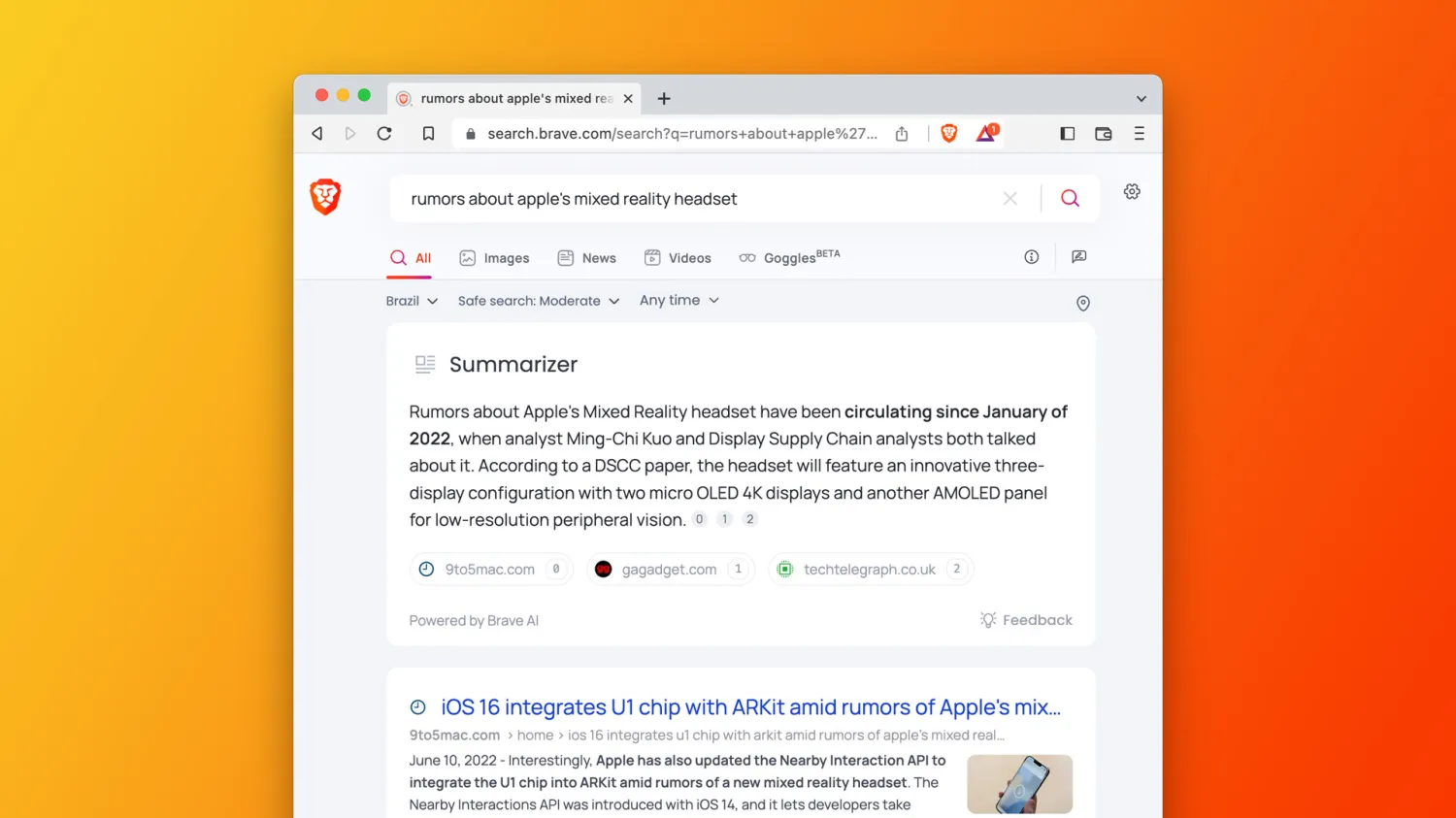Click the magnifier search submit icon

****************************************

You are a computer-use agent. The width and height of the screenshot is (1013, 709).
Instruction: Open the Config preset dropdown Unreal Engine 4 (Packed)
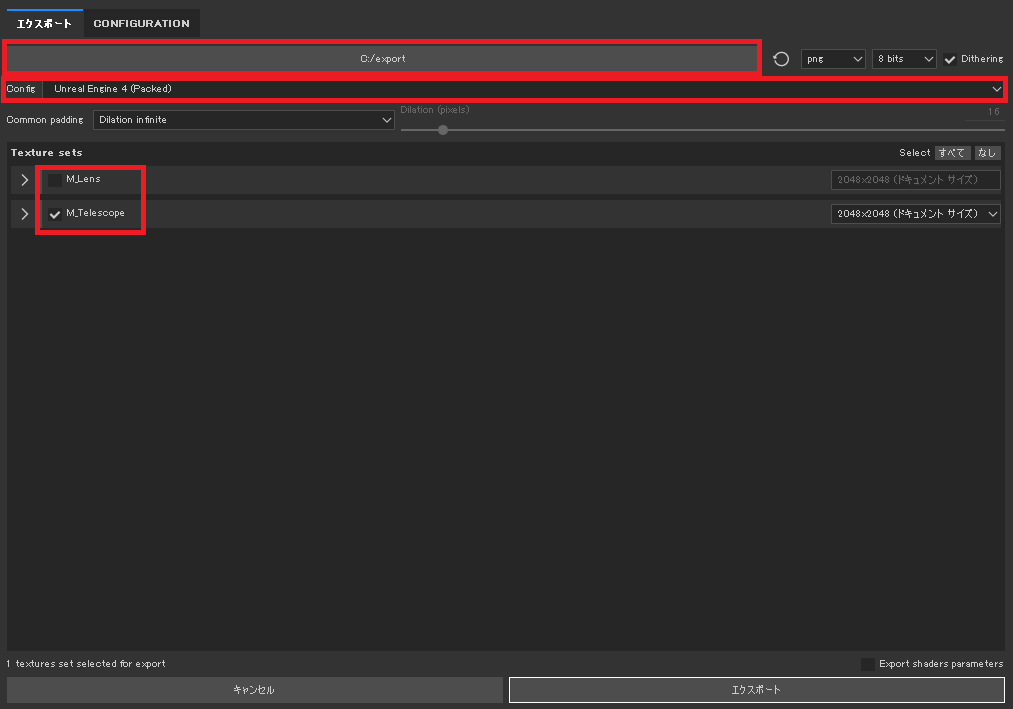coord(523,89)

****************************************

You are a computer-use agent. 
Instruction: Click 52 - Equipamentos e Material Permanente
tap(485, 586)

****************************************

# Exercise goal:
Please return all lines from the records that hold the word "agent".

# Output of the task:
You are a computer-use agent. The width and height of the screenshot is (1013, 709).
You are a computer-use agent. 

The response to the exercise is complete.